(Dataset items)
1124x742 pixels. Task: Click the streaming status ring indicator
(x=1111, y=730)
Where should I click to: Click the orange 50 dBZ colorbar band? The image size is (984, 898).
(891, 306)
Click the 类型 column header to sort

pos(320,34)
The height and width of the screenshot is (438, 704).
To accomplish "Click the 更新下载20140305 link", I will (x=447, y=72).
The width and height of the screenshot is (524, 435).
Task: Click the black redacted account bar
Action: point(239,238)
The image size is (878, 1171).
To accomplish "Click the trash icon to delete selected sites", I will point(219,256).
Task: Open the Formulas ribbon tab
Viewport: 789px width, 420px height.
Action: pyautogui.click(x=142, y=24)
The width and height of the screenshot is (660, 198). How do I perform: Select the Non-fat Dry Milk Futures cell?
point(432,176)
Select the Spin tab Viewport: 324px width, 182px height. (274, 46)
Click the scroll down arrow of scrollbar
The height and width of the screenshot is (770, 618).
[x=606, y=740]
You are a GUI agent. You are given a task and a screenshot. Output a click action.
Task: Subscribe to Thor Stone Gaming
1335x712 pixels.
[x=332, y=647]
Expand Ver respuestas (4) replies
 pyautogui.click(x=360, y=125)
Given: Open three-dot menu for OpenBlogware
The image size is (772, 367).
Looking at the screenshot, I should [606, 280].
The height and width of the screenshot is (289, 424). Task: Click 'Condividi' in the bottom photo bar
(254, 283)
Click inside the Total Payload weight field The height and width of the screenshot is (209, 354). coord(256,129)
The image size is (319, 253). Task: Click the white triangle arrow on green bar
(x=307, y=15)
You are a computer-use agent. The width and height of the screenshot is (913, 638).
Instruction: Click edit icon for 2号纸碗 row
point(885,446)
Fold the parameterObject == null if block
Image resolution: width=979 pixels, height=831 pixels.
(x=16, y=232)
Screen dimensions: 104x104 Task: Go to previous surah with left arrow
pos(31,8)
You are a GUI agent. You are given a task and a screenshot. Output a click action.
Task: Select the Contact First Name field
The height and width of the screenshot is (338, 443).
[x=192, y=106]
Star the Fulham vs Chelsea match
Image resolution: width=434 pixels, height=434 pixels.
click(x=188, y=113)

What the exercise asks: Start at the top line of the records and retype them all exactly.

Reply to the task:
1124x742 pixels. Task: Click the streaming status ring indicator
(x=1111, y=730)
Where should I click to: Click the orange 50 dBZ colorbar band? The image size is (984, 898).
(891, 306)
Click the 类型 column header to sort

pos(320,34)
The height and width of the screenshot is (438, 704).
To accomplish "Click the 更新下载20140305 link", I will (x=447, y=72).
The width and height of the screenshot is (524, 435).
Task: Click the black redacted account bar
Action: point(239,238)
The image size is (878, 1171).
To accomplish "Click the trash icon to delete selected sites", I will point(219,256).
Task: Open the Formulas ribbon tab
Viewport: 789px width, 420px height.
Action: pyautogui.click(x=142, y=24)
The width and height of the screenshot is (660, 198). How do I perform: Select the Non-fat Dry Milk Futures cell?
point(432,176)
Select the Spin tab Viewport: 324px width, 182px height. (274, 46)
Click the scroll down arrow of scrollbar
The height and width of the screenshot is (770, 618).
[x=606, y=740]
You are a GUI agent. You are given a task and a screenshot. Output a click action.
Task: Subscribe to Thor Stone Gaming
1335x712 pixels.
[x=332, y=647]
Expand Ver respuestas (4) replies
 pyautogui.click(x=360, y=125)
Given: Open three-dot menu for OpenBlogware
The image size is (772, 367).
Looking at the screenshot, I should [606, 280].
The height and width of the screenshot is (289, 424). Task: Click 'Condividi' in the bottom photo bar
(254, 283)
Click inside the Total Payload weight field The height and width of the screenshot is (209, 354). coord(256,129)
The image size is (319, 253). Task: Click the white triangle arrow on green bar
(x=307, y=15)
You are a computer-use agent. The width and height of the screenshot is (913, 638).
Instruction: Click edit icon for 2号纸碗 row
point(885,446)
Fold the parameterObject == null if block
Image resolution: width=979 pixels, height=831 pixels.
(x=16, y=232)
Screen dimensions: 104x104 Task: Go to previous surah with left arrow
pos(31,8)
You are a GUI agent. You are given a task and a screenshot. Output a click action.
Task: Select the Contact First Name field
The height and width of the screenshot is (338, 443).
[x=192, y=106]
Star the Fulham vs Chelsea match
Image resolution: width=434 pixels, height=434 pixels.
click(x=188, y=113)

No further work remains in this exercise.